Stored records

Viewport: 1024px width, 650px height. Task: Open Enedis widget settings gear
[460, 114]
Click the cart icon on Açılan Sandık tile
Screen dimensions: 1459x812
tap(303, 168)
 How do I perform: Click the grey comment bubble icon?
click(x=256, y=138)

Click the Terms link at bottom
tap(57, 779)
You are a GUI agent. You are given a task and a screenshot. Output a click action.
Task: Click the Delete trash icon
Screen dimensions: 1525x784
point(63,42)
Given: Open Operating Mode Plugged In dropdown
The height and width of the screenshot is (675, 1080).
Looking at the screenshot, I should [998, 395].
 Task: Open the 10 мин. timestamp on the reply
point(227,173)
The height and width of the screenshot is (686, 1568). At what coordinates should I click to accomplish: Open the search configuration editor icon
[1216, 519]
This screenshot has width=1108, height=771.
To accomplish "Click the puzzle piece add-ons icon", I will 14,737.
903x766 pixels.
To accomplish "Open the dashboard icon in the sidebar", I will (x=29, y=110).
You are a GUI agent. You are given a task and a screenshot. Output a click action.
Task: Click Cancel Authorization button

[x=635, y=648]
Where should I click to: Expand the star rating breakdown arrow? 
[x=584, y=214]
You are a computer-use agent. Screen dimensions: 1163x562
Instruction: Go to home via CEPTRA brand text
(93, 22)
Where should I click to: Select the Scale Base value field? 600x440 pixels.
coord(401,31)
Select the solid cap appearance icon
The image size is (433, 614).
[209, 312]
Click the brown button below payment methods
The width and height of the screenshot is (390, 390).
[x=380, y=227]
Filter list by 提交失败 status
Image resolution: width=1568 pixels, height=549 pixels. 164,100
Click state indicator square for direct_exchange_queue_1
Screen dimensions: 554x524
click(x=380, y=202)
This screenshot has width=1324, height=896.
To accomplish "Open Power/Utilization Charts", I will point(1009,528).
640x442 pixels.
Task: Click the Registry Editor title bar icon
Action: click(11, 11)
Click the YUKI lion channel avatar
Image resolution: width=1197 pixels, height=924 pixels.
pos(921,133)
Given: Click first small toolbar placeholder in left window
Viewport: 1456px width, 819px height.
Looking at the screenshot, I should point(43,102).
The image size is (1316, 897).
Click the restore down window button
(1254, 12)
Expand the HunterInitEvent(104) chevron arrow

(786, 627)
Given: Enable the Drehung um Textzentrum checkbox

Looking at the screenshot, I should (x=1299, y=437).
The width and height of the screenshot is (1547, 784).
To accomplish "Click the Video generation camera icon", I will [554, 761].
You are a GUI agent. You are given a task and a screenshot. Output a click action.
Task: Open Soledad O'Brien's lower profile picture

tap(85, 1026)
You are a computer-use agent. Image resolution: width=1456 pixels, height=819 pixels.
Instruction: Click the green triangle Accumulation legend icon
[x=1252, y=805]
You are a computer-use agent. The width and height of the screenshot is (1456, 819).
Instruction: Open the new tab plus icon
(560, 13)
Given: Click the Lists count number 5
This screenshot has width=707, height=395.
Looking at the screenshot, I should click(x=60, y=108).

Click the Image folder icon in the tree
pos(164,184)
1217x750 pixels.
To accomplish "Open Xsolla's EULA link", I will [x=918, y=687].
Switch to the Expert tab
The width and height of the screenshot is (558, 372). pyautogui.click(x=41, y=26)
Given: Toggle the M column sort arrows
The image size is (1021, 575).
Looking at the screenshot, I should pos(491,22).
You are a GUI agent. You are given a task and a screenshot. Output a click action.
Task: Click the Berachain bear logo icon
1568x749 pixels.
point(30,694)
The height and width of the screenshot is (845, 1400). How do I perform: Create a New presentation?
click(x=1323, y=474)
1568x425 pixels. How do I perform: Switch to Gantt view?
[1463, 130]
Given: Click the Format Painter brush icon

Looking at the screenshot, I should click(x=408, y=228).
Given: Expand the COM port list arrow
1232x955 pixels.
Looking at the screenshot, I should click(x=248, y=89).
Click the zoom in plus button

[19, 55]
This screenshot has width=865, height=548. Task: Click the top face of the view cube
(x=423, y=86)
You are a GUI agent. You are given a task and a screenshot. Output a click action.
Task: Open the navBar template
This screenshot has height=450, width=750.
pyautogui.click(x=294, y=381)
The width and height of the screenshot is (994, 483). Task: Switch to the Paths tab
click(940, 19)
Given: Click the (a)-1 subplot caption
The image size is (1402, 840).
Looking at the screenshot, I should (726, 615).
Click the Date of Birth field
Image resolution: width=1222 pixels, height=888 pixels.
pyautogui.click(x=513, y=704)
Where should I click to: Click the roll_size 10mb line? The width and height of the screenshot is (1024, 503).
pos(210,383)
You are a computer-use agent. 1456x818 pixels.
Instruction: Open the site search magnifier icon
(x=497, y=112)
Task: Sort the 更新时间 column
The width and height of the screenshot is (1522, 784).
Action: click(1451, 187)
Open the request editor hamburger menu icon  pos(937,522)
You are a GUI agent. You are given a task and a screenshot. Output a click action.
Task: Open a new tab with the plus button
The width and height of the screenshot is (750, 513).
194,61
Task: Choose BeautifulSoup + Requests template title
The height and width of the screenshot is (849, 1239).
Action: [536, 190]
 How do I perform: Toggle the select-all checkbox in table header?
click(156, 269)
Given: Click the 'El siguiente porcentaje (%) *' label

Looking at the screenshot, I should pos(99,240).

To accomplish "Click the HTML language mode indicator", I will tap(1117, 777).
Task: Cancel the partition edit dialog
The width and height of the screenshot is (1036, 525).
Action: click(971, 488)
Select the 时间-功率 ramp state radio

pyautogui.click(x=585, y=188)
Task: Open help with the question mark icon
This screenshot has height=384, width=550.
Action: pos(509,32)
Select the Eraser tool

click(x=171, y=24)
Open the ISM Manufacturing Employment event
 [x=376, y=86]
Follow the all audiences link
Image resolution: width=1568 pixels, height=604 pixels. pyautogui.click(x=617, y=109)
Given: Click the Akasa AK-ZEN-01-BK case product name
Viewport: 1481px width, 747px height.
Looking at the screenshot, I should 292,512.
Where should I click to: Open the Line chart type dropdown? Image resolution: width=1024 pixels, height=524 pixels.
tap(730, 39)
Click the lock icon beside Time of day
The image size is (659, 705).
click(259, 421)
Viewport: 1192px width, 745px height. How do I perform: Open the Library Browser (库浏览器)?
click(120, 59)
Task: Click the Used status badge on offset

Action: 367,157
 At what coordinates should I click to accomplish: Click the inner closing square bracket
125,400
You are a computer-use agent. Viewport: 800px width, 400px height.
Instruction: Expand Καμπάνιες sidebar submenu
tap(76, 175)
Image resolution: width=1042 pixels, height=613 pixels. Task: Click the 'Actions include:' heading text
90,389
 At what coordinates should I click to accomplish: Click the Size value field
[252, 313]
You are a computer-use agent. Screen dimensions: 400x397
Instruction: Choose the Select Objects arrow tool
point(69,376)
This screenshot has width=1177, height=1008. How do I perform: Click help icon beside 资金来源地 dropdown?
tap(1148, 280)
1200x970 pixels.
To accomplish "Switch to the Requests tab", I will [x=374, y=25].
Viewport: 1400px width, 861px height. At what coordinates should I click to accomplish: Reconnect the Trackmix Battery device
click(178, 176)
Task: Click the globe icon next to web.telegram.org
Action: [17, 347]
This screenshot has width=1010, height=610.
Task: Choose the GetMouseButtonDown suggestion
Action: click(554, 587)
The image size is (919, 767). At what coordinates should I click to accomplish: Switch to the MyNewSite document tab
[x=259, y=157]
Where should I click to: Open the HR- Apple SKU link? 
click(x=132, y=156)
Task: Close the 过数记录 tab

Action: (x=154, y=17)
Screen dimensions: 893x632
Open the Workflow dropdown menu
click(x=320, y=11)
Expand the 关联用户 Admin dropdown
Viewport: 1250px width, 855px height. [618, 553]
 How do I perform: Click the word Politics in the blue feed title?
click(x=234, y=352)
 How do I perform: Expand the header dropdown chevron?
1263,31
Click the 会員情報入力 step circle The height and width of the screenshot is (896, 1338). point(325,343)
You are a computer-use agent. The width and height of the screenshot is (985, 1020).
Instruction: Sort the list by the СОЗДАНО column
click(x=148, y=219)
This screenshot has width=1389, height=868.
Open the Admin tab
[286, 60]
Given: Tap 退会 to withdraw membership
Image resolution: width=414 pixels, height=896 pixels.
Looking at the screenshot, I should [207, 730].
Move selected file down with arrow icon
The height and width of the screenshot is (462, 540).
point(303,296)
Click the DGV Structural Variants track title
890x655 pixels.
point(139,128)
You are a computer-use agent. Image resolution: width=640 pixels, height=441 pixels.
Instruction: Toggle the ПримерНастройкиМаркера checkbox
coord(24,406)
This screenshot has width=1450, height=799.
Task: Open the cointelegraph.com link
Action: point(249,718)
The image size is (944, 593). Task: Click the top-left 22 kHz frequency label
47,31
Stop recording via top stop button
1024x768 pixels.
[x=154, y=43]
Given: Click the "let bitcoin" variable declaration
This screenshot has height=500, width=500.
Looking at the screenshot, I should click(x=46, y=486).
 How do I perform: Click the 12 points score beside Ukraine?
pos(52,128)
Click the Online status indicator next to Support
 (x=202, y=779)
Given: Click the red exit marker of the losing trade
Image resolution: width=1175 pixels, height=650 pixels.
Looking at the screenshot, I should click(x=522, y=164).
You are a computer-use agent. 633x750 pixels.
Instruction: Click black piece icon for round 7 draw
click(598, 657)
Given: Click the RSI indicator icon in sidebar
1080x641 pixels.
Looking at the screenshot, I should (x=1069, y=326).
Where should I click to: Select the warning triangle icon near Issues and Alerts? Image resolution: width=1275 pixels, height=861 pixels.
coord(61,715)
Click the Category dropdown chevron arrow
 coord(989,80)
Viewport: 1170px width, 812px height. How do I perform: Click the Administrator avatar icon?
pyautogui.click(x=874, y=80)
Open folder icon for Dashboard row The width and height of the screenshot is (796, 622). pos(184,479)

=== Goal ===
Output the records above verbatim, from the first line through the line containing "I will 14,737.", including that line.

=== Result ===
Viewport: 1024px width, 650px height. Task: Open Enedis widget settings gear
[460, 114]
Click the cart icon on Açılan Sandık tile
Screen dimensions: 1459x812
tap(303, 168)
 How do I perform: Click the grey comment bubble icon?
click(x=256, y=138)

Click the Terms link at bottom
tap(57, 779)
You are a GUI agent. You are given a task and a screenshot. Output a click action.
Task: Click the Delete trash icon
Screen dimensions: 1525x784
point(63,42)
Given: Open Operating Mode Plugged In dropdown
The height and width of the screenshot is (675, 1080).
Looking at the screenshot, I should [998, 395].
 Task: Open the 10 мин. timestamp on the reply
point(227,173)
The height and width of the screenshot is (686, 1568). At what coordinates should I click to accomplish: Open the search configuration editor icon
[1216, 519]
This screenshot has width=1108, height=771.
To accomplish "Click the puzzle piece add-ons icon", I will 14,737.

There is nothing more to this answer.